— Problem to work on —
The answer must consist of every line from the entries below that contains the word "Stud".

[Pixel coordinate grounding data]
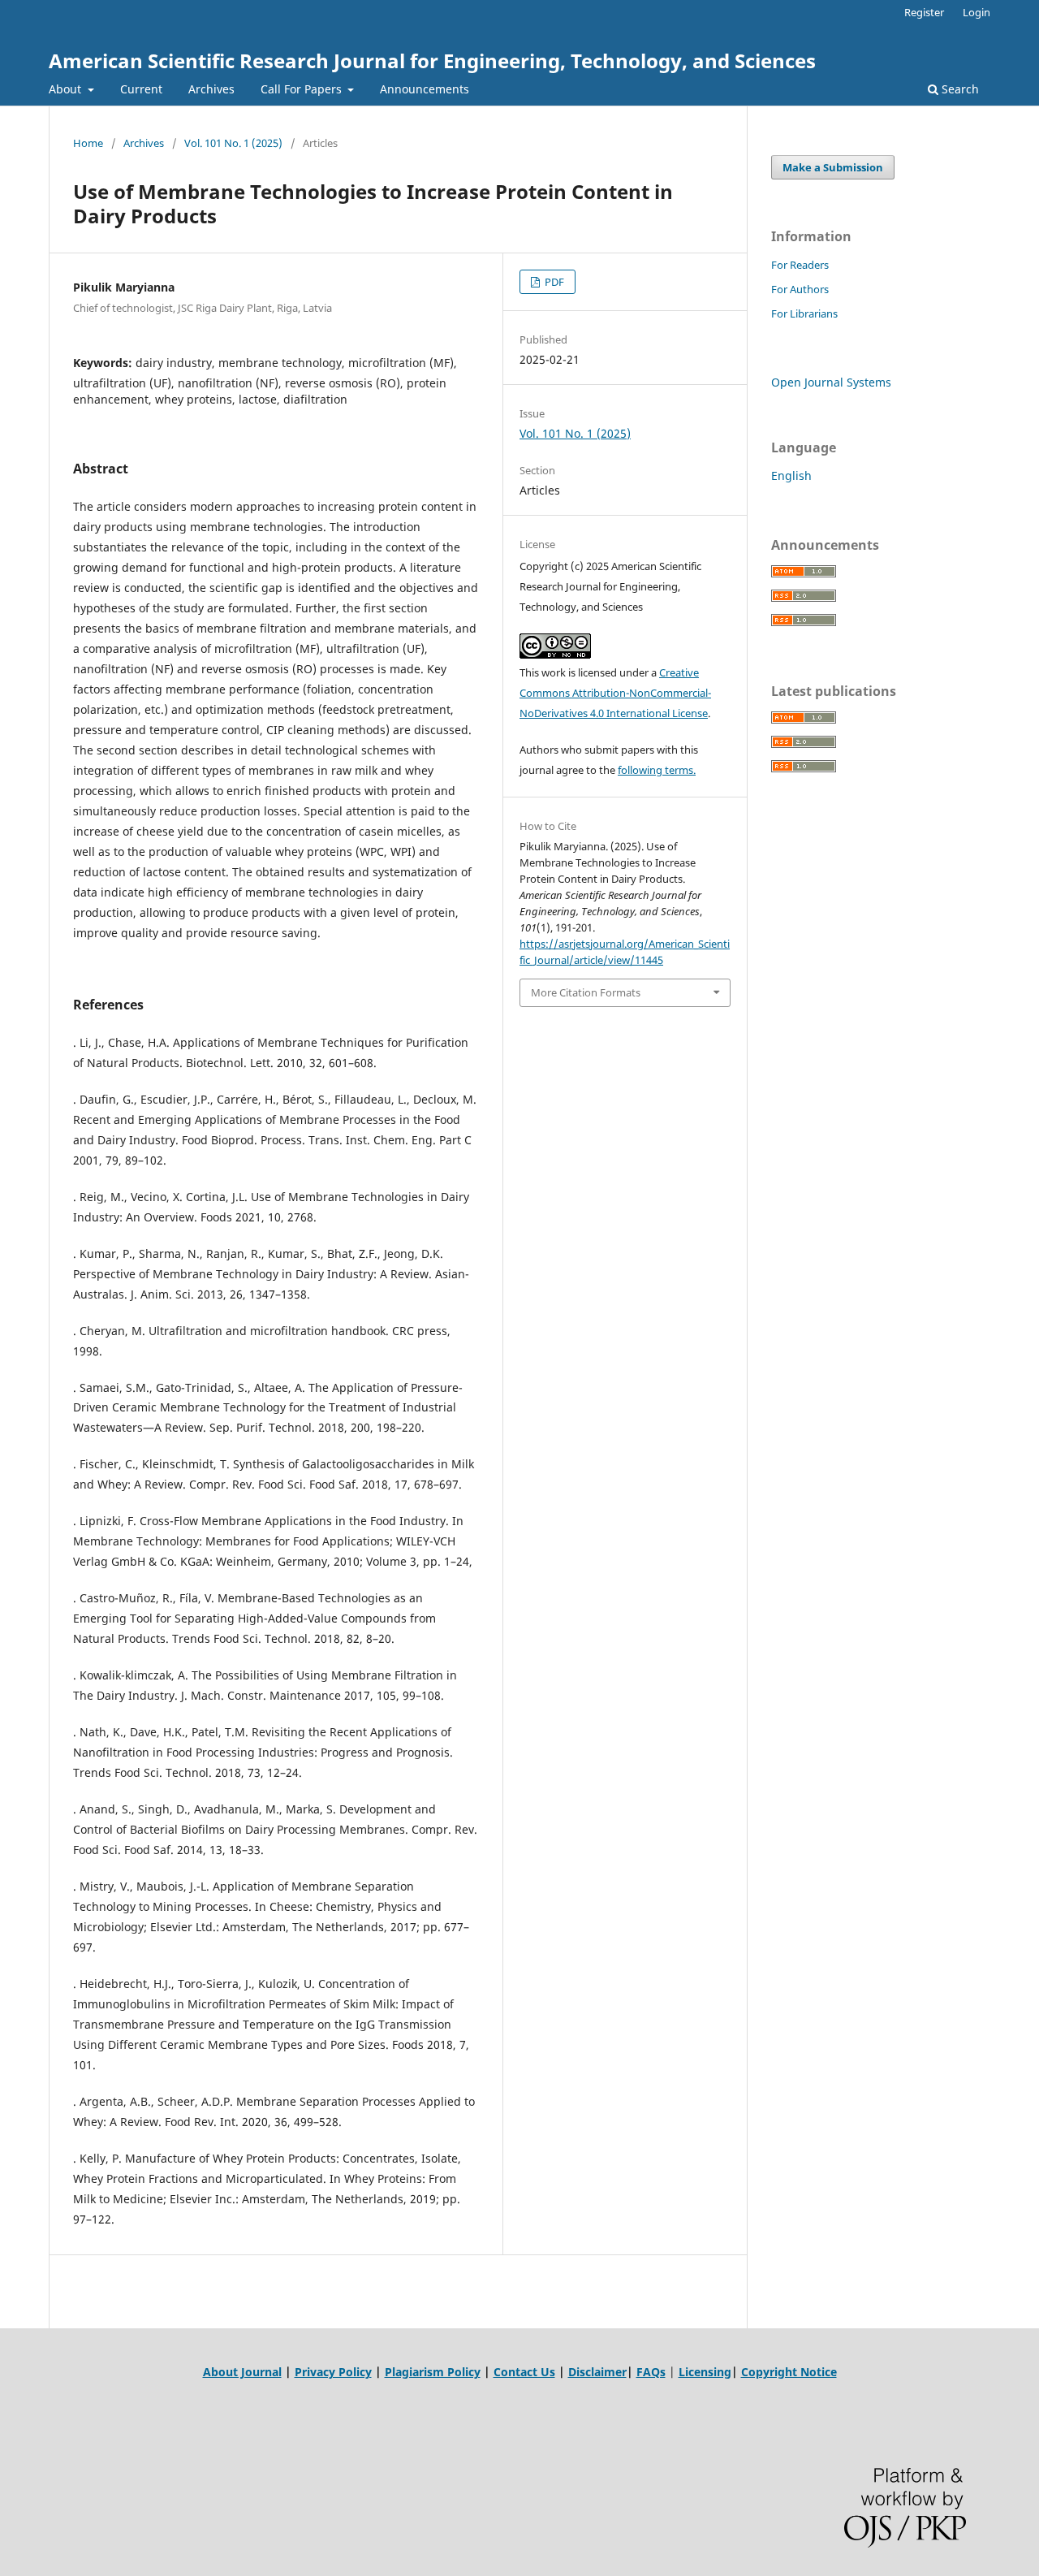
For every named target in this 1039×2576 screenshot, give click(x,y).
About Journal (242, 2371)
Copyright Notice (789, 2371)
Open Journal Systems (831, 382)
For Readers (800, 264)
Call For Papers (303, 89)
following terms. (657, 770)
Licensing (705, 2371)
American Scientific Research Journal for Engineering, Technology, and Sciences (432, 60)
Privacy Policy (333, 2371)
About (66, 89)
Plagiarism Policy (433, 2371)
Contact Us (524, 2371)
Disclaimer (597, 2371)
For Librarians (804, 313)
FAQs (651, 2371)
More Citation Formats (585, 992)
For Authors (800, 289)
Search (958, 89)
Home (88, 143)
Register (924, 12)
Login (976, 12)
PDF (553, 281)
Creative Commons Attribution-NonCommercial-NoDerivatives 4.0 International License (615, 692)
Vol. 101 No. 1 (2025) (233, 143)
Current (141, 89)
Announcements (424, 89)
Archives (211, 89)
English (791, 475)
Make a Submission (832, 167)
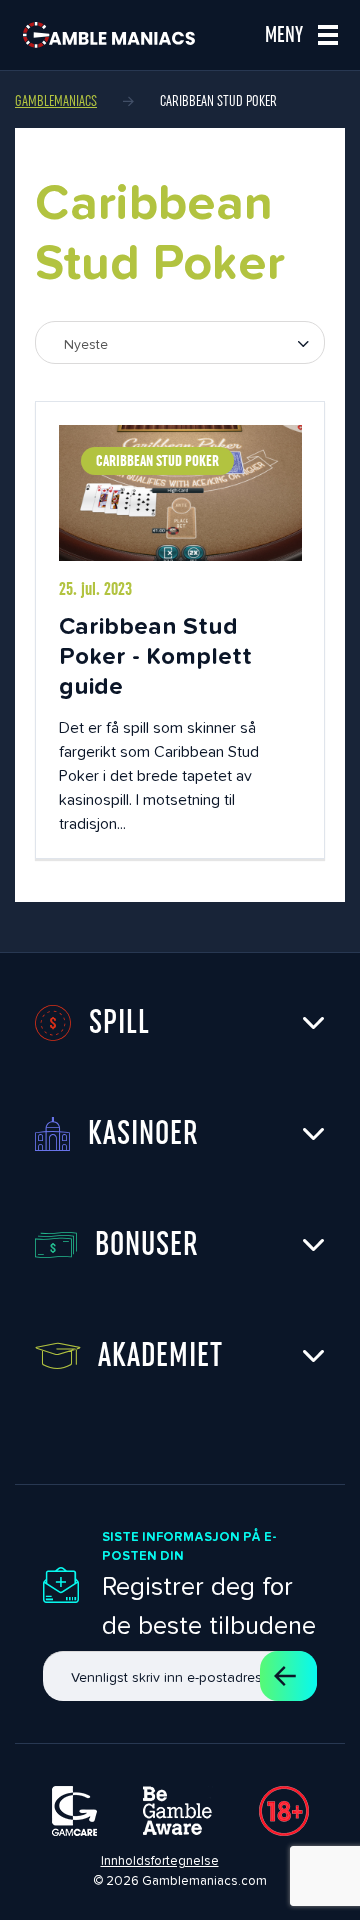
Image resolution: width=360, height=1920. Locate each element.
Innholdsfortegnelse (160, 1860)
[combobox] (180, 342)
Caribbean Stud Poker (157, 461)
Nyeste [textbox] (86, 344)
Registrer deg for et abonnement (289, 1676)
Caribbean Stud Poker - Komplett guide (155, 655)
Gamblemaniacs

— Result below —
Caribbean Stud Poker (157, 461)
Caribbean Stud Poker - Komplett guide (155, 655)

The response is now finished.